Genealogy can be addictive!
Having lived in the same house in Compton Avenue for over half of my life, a few years ago I decided it was high time that I started researching its history and inhabitants, which has proved a fascinating and, somewhat, obsessive journey.
Running alongside my house research I have also been carrying on from where my late father left off investigating his, and my, ancestors, resulting in delightful and informative trips to Herefordshire and Worcestershire over recent summer holidays. Finding an elderly gent sitting outside the house where my Nan had lived in 1911 was a treat and we got an idea of how the family lived then as nothing much seemed to have changed.
But, back to Compton Avenue. Through a combination of camping out at The Keep (an archive and historical resource centre which stores, conserves and gives the public access to over 900 years of records relating to the English county of East Sussex and the Special Collections held by the University of Sussex) and being fortunate enough to have had an Ancestry subscription for the past three years, I have discovered that my house was built in about 1859 in the then-named Compton Terrace – its name changed to Compton Avenue in 1890.

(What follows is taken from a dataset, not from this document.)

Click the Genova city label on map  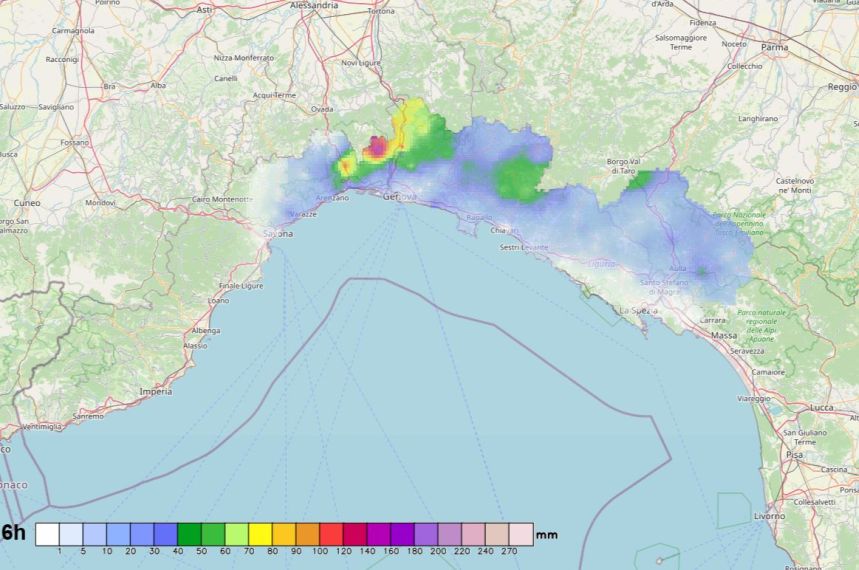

It started off as a boarding school with the two neighbouring houses. For the next two decades it was occupied by Rev Samuel Evershed, schoolmaster and father of nine; Mrs Hugall and Miss Gale who ran a young ladies’ school; Irishman Walter Thomas Turpin, landowner turned preacher and his five children; and Yorkshireman, solicitor John Henry Dresser and his American wife (Angela Jex, from Louisiana) lived here with their two sons in the late 1880s. In 1890 the Cramptons moved in.
This is just the tip of the iceberg of my findings. It is, thankfully, a never-ending project.
Never ending and addictive as I’m finding out after only two weeks membership of Ancestry. God help me when DNA results arrive!